Quoted text
************

# Regex Introduction

Use the [regexp.com](regexp.com) to practice and hone your regular expressions before applying them in Python.

In [2]:
import re

SAMPLE_TWEET = '''
#wolfram Alpha SUCKS! Even for researchers the information provided is less than you can get from 
#google or #wikipedia, totally useless!"
'''

`re.match` searches starting that the beginning of the string, while `re.search` searches the entire string.

### Match the first time a capital letter appears in the tweet

In [14]:
match = re.search("[A-Z]", SAMPLE_TWEET)
match.group()

'A'

### Match all capital letters that appears in the tweet

In [15]:
re.findall("[A-Z]", SAMPLE_TWEET)

['A', 'S', 'U', 'C', 'K', 'S', 'E']

### Match all words that are at least 3 characters long

In [16]:
re.findall("[a-zA-Z]{3,}", SAMPLE_TWEET)

['wolfram',
 'Alpha',
 'SUCKS',
 'Even',
 'for',
 'researchers',
 'the',
 'information',
 'provided',
 'less',
 'than',
 'you',
 'can',
 'get',
 'from',
 'google',
 'wikipedia',
 'totally',
 'useless']

### Match all hashtags in the tweet

In [17]:
re.findall("#[a-zA-Z0-9]+", SAMPLE_TWEET)

['#wolfram', '#google', '#wikipedia']

### Match all hashtags in the tweets, capture only the text of the hashtag

In [50]:
# capturing groups - (...) # the lambda function is uppercasing everything
hashtags = list(map(lambda x: x.upper(), re.findall("#([a-zA-Z0-9]+)", SAMPLE_TWEET)))

### Match all words that start with `t`, and are followed by `h` or `o`

In [3]:
re.findall(r'(th|to|ta)\w+', SAMPLE_TWEET)

# non capturing groups - ?:
re.findall(r't(?:h|o|a)\w+', SAMPLE_TWEET)

['the', 'than', 'totally']

### Match all words that end a sentence

In [65]:
re.findall(r'(\w+)(?:[!\.\?])', SAMPLE_TWEET)

************

Data provided
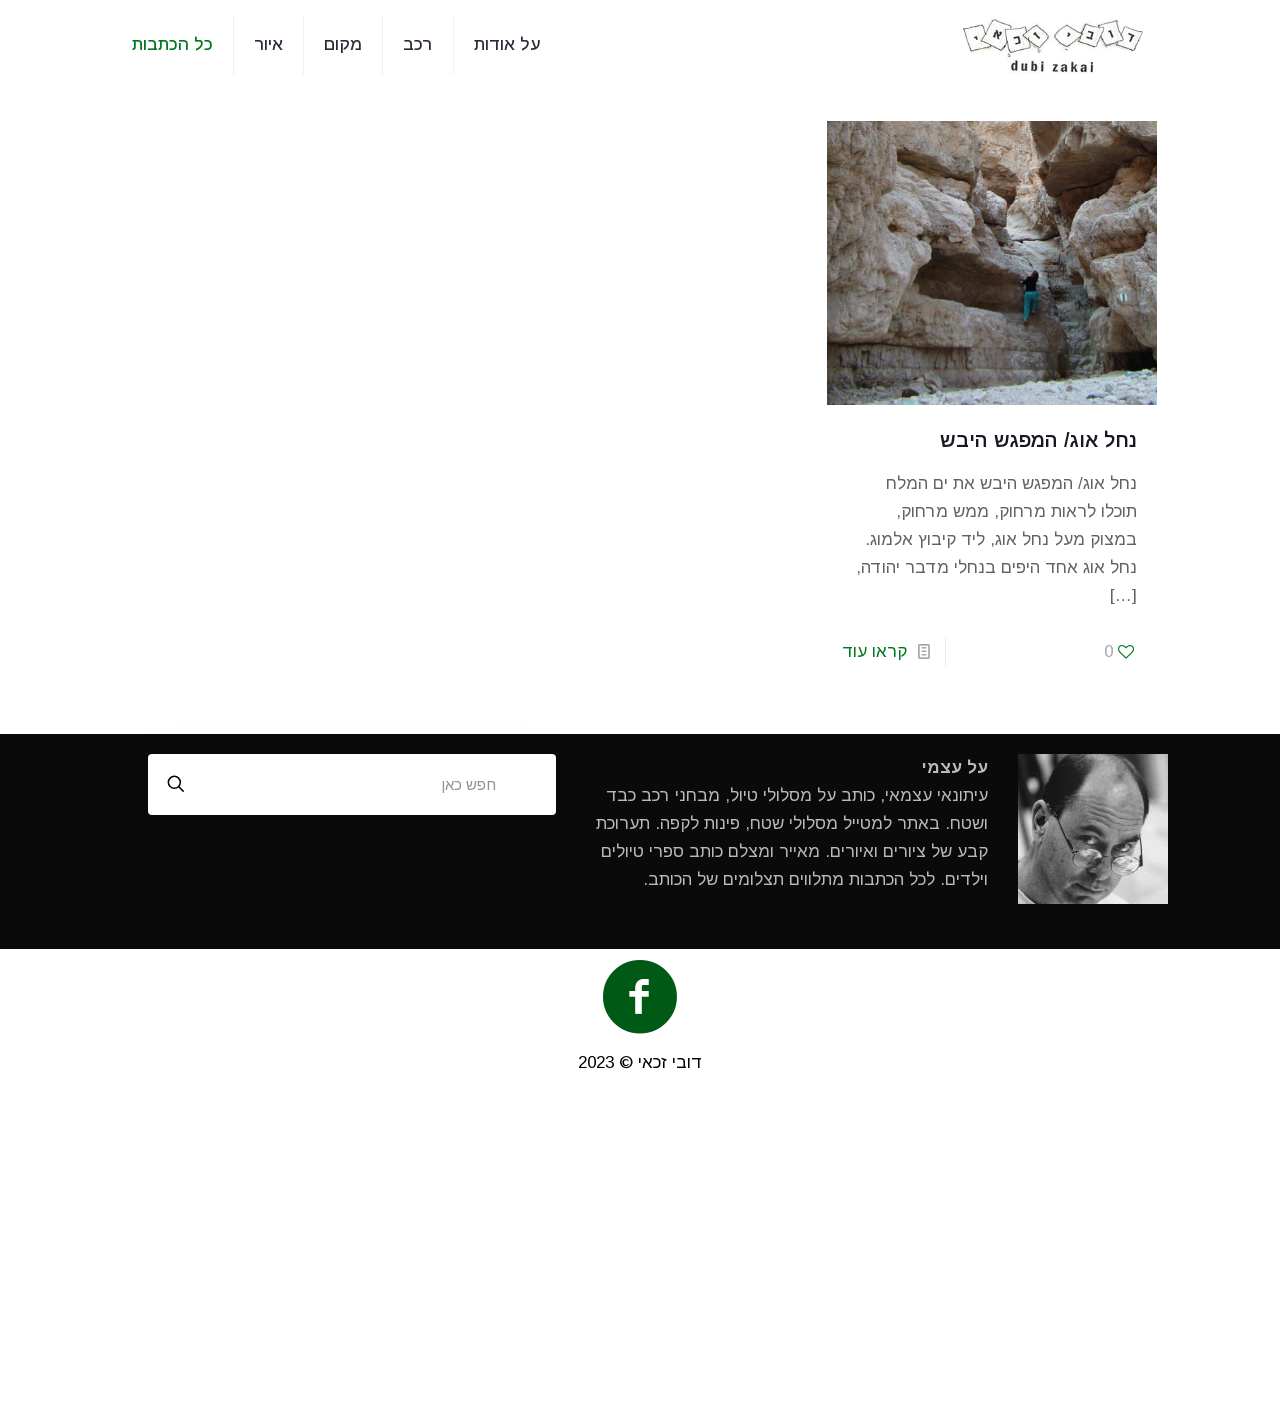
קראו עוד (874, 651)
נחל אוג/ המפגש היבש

************

Problems
(a) What subheadings appear in the regex introduction, in order from first to last?
(b) Pick up the regex introduction after its final line of code and carry it forward.
The material has no connection to the regex introduction.

Results
(a)
1. Match the first time a capital letter appears in the tweet
2. Match all capital letters that appears in the tweet
3. Match all words that are at least 3 characters long
4. Match all hashtags in the tweet
5. Match all hashtags in the tweets, capture only the text of the hashtag
6. Match all words that start with `t`, and are followed by `h` or `o`
7. Match all words that end a sentence

(b)
['SUCKS', 'useless']

### How to Handle When the Regex Does Not Match?

`re.findall()`, `re.match()`, and `re.search()` will return an empty list or `None` objects if no match occurs. You can combine this with Python's truthiness evaluation to handle each case.

In [4]:
if re.findall("a", SAMPLE_TWEET):
    print("True")
else:
    print("False")
    
if re.match("x", SAMPLE_TWEET):
    print("True") # Do stuff here if it matches
else:
    print("False") # Do stuff here if it does not match

True
False


### Word Boundaries

*A thorough examination of the movie shows Thor was a thorn in the side of the villains. Thor.*

In [12]:
text = "A thorough examination of the movie shows Thor was a thorn in the side of the villains. Thor."
re.findall(r'\bThor\b', text) # notice the use of the r string prefix!

['Thor', 'Thor']

### Case Insensitive Matching

In [20]:
re.findall(r'\bthor\b', text, re.IGNORECASE) # even though Thor is uppercased in the text above.

['Thor', 'Thor']

### Use regex to find the username and domains of emails that
- have subdomains (for example `marshall.usc.edu`, not `gmail.com`)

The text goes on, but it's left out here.